|North Sea Checkpoint Data|
Whilst carrying out the various challenges, the North Sea Check Point (NSCP) project has become aware that there is no ‘data broker’ facility which assists in the valuation of data sets. Neither data portals nor independent literature give widespread information on the value of the data for particular uses. In most cases it is incumbent on the user to download the data and then make assessment as to its value. The evaluation for data being sourced during NSCP challenges is structured against six ‘value criteria’:
|Contribution - What impact the data have on solving the problem.||Fundamentally, the data must contain the required parameter or phenomena to be of value. This is clearer for single variables, but has more meaning when applied to groups of data such as total suspended matter, hydrodynamic conditions, rainfall etc. For example, total suspended matter alone may have less contribution to solving a problem than a combination of water quality and hydrodynamic parameters.|
|Location - Where the measurements have been taken and at what time.||The spatial and temporal distributions of the data are critical as most data are required for a particular site and/or time frame.|
|Commercial- What the data costs.||Any data will have to be selected within the constraints of the data cost with respect to the allocated budget. For end-customers, data costs need to be set against benefit realised. Previous studies have shown that organisations do not object to paying for data, but pricing needs to be clear so they can budget for it. Commercial terms are also a factor as this may dictate what can be done with the data.|
|Attributes - Fitness for purpose.||This covers a number of factors about the data such as accuracy, precision, and spatial and temporal resolution. In addition, it also embraces quality control parameters such as metadata and the traceability of processing applied to the data.|
|Delivery - Can the data be supplied in time?||Delivery is important in time critical applications. This is particularly the case in emergency operations such as monitoring oil spills and in applications where the data have a short shelf life e.g. weather forecasts. This may also encompass any continuity issues with the data, i.e. can the data be supplied on an on-going basis?|
|Usability - How easy is it to use the data?||This covers such factors as the ease of visual presentation or the ease of extraction to provide input to a numerical model or software package. Clearly, the demand will be greater for data that can be readily consumed by the customer.|
To ensure that this valuation is captured for future use, we are developing a data screening tool based loosely on that provided by 'TripAdvisor' for the travel industry and, as such, we have named it the 'Data Advisor'. TripAdvisor provides a valuation of hotels for various attributes, such as business trips, romantic destinations, family friendly etc. Crucially, these valuations are provided by the users – it is their perspective, given at a certain time and with their own criteria in mind. We hope that the Data Advisor, or the concept, could provide a data brokerage service which supports the oft-stated aim of 'collect once, use multiple times'. Our challenge valuations will be captured within the Data Advisor tool and published in a searchable form to serve as use case examples.
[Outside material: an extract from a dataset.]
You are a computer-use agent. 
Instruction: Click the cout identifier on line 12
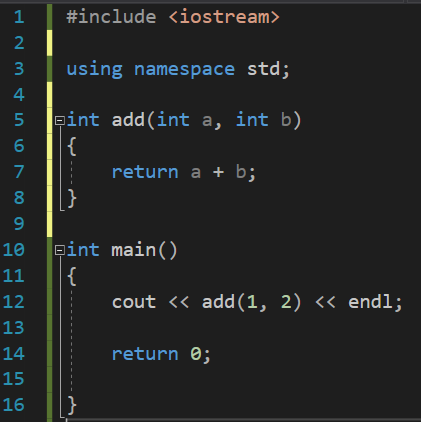click(x=134, y=302)
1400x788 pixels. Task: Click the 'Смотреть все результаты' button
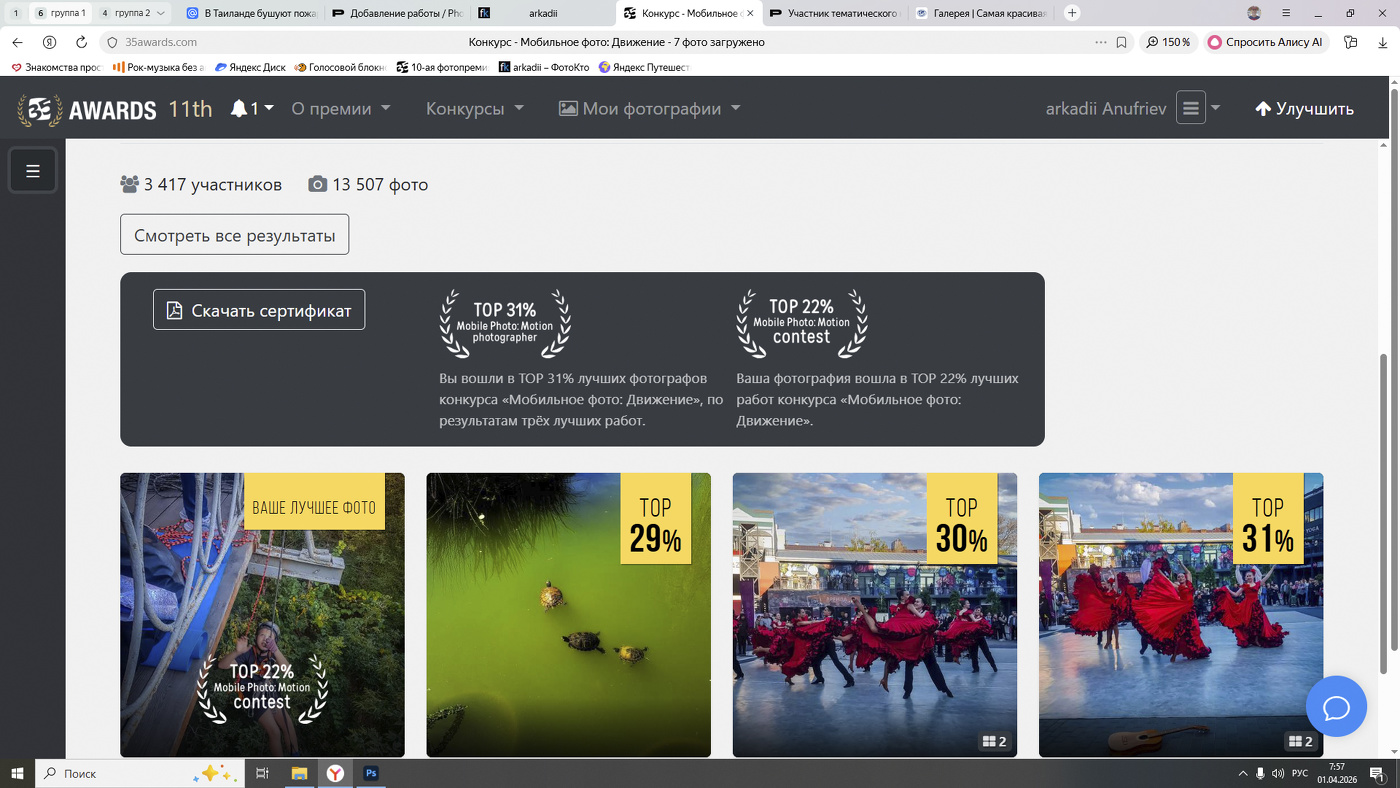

The currently developing interface will allow the user to do the following:
- Search for datasets associated to a particular challenge or challenges at a particular level of valuation. For example, 'Find all datasets considered suitable for challenge X'.
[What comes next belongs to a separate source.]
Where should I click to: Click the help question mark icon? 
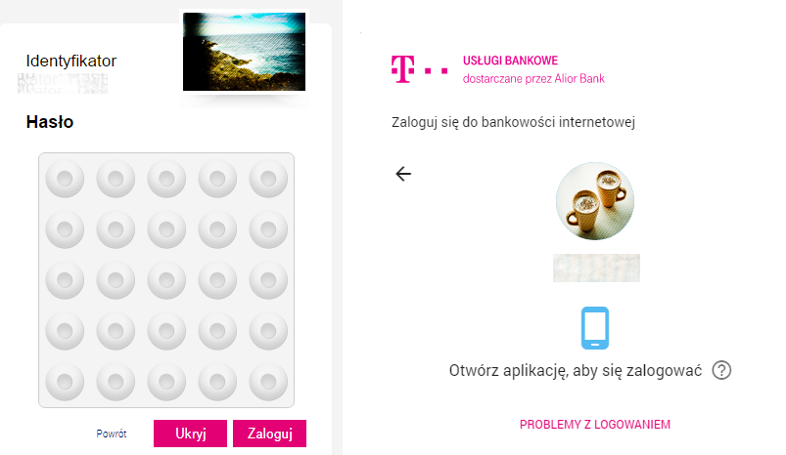pyautogui.click(x=721, y=370)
- Search for the challenges against which a dataset has been valued, for example, 'For dataset X, find all challenges where the dataset was considered'.
- View the scoring metrics for each dataset. This allows the user to view the value criteria the dataset passed or failed and the associated reason.
This concept represents the user’s perspective, a viewpoint often missed when datasets are offered by suppliers. The valuations are the perspectives of individual users and build to represent a history of snapshots of user experiences. As such, this idea represents an ideal opportunity to seed a critical mass of information that can be formulated to become an invaluable, sustainable tool to all potential future data users.